Response: Thank you. We have revised this sentence according to the reviewer’s suggestion. Please see the first track-change on page 2.
Figure captions were above the figures, not below the figure.
Response: Thank you. We have removed the figure captions to the bottom of figures.
Reviewer 3 Report
The article “Mendelian Randomization Analyses of Chronic Immune-Mediated Diseases, Circulating Inflammatory Biomarkers, and Cytokines in Relation to Liver Cancer.” Liver cancer is the outcome of chronic liver diseases, the majority of which are caused by hepatitis B and hepatitis C virus. Both of these viruses are non-cytopathic, and these viruses are not also directly carcinogenic. The genesis of cancers due to infection with hepatitis B virus (HBV) and hepatitis C virus (HCV) is assumed to follow a path of inflammation and fibrosis. In line with this, observational studies have reported positive associations between extrahepatic immune-mediated diseases and systemic inflammatory biomarkers with hepatocellular carcinoma (HCC). However, after correcting for multiple testing, the authors could not find a significant association between circulating inflammatory biomarkers and cytokines and liver cancer. This seems that a genetic association between extrahepatic provocative traits and liver cancer could not be substantiated, and more studies are needed.
The study is moderately designed and performed accordingly. The point that should be clarified is about the etiologies of cancer subjects. Also, it is necessary to expose if liver cancers due to viral etiologies and other etiological factors are similar or different. These types of analysis using GWAS summary data of the exposures and the outcome is clinically essential. There is a lack of information about the status of liver cancer analyzed in this study.
Author Response
###reviewer 3
The article “Mendelian Randomization Analyses of Chronic Immune-Mediated Diseases, Circulating Inflammatory Biomarkers, and Cytokines in Relation to Liver Cancer.” Liver cancer is the outcome of chronic liver diseases, the majority of which are caused by hepatitis B and hepatitis C virus. Both of these viruses are non-cytopathic, and these viruses are not also directly carcinogenic. The genesis of cancers due to infection with hepatitis B virus (HBV) and hepatitis C virus (HCV) is assumed to follow a path of inflammation and fibrosis. In line with this, observational studies have reported positive associations between extrahepatic immune-mediated diseases and systemic inflammatory biomarkers with hepatocellular carcinoma (HCC). However, after correcting for multiple testing, the authors could not find a significant association between circulating inflammatory biomarkers and cytokines and liver cancer. This seems that a genetic association between extrahepatic provocative traits and liver cancer could not be substantiated, and more studies are needed.

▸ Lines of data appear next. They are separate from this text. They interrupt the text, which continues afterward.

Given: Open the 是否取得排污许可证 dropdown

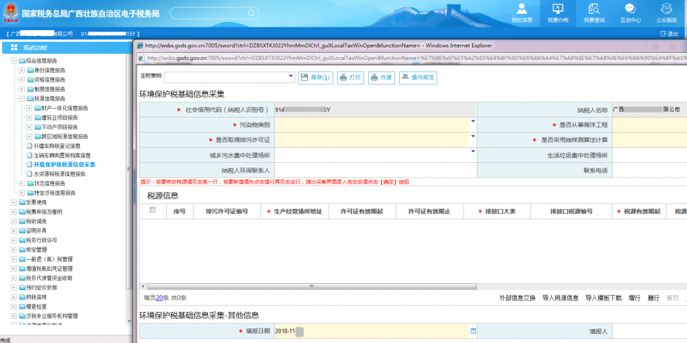Looking at the screenshot, I should 473,137.
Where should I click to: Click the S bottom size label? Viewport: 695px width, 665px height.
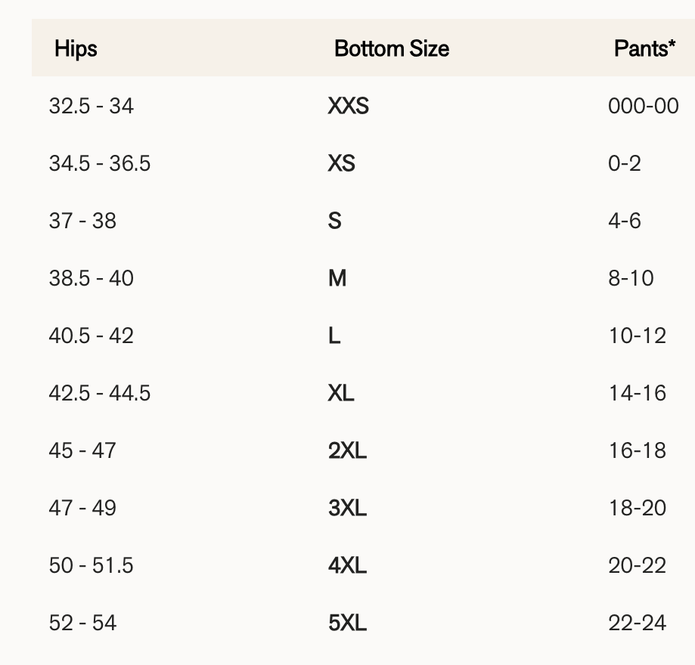(x=334, y=221)
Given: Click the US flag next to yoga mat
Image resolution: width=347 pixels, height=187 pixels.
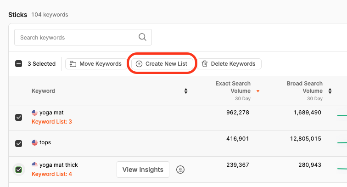Looking at the screenshot, I should tap(34, 113).
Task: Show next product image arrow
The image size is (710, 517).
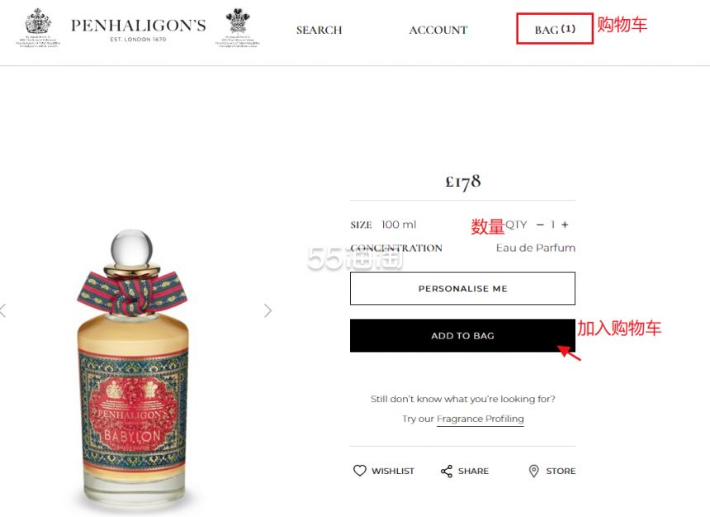Action: click(x=268, y=311)

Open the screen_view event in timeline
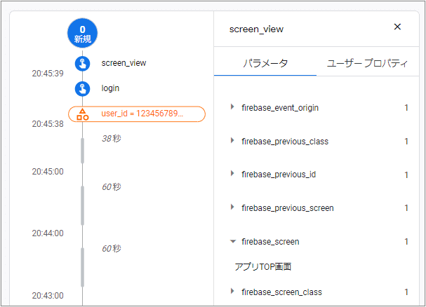124,63
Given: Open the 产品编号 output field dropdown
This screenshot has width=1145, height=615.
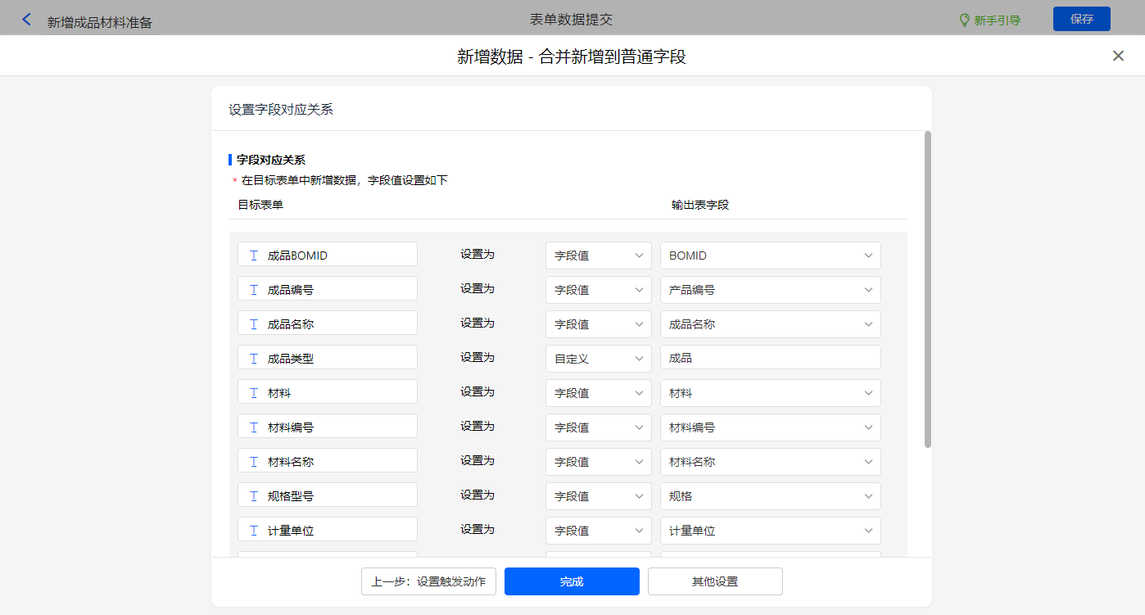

The study is moderately designed and performed accordingly. The point that should be clarified is about the etiologies of cancer subjects. Also, it is necessary to expose if liver cancers due to viral etiologies and other etiological factors are similar or different. These types of analysis using GWAS summary data of the exposures and the outcome is clinically essential. There is a lack of information about the status of liver cancer analyzed in this study.
Response: We sincerely appreciate the reviewer's professional and insightful comments on our study. We fully acknowledge and agree with the reviewer's point that the etiology of liver cancer can significantly impact the association between inflammatory traits and the development of liver cancer. We regret to inform that no GWAS specific to etiology-specific liver cancer has been conducted to date. This limitation has been duly acknowledged in our revised manuscript. Please refer to the track-changes on page 14, where the third limitation now explicitly mentions the absence of GWAS studies focused on etiology-specific liver cancer. We value the reviewer's input and are grateful for their contribution to enhancing the clarity and transparency of our research.